§ **CONSIGNE**:
Modifiez les enregistrements ci-dessous en remplaçant « Related Keywords » par « Top Keywords », sans rien changer d'autre. Ne reproduisez pas les images dans votre réponse.

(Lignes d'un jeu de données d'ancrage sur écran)

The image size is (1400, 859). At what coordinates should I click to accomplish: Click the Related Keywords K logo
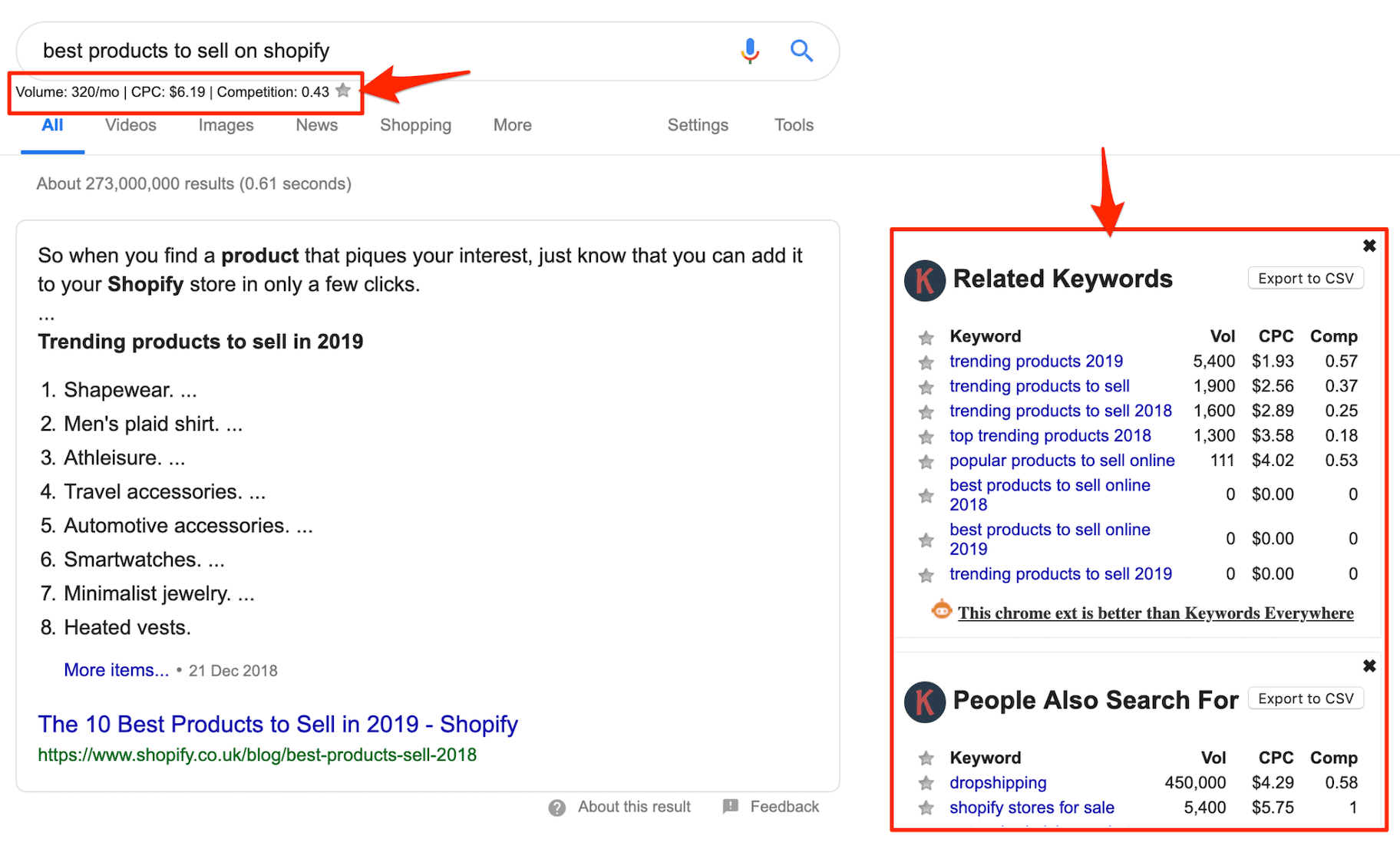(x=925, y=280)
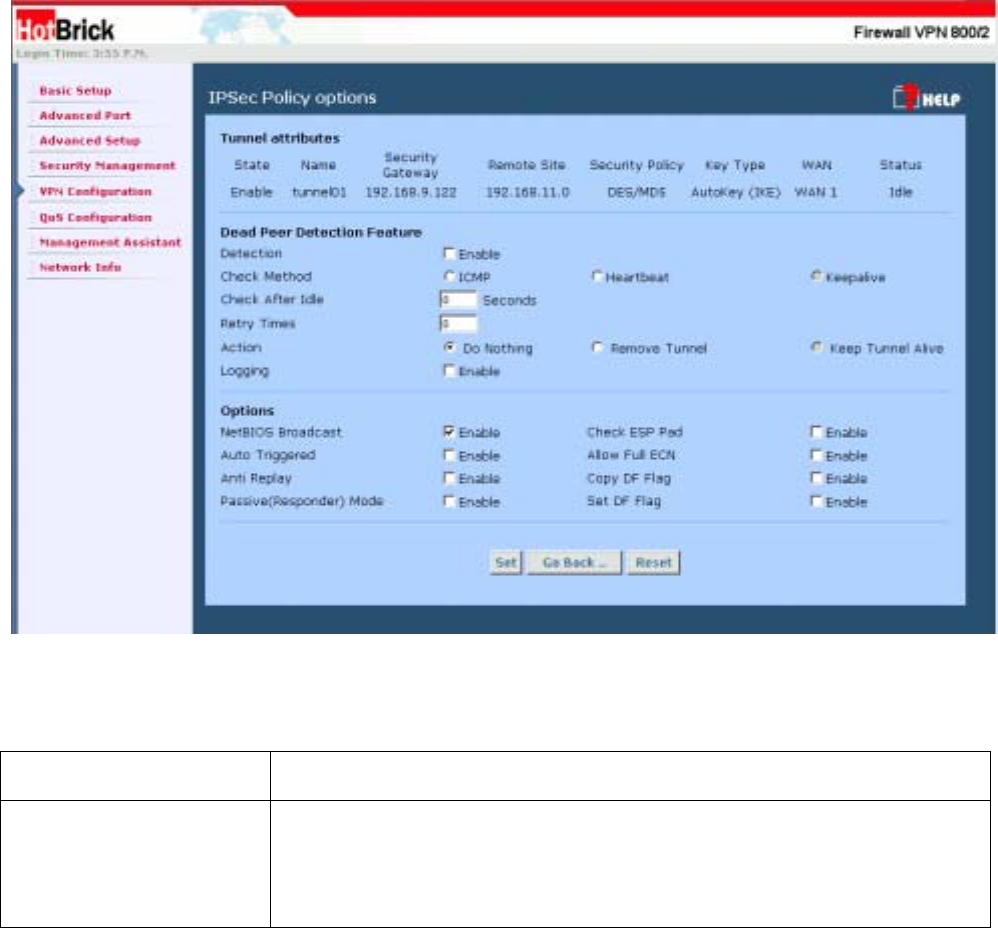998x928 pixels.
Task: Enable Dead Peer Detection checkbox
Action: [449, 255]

§ **RÉSULTAT ATTENDU**:
The image size is (1400, 859). At what coordinates should I click to accomplish: Click the Top Keywords K logo
(x=925, y=280)
998x928 pixels.
Task: Enable Dead Peer Detection checkbox
Action: [449, 255]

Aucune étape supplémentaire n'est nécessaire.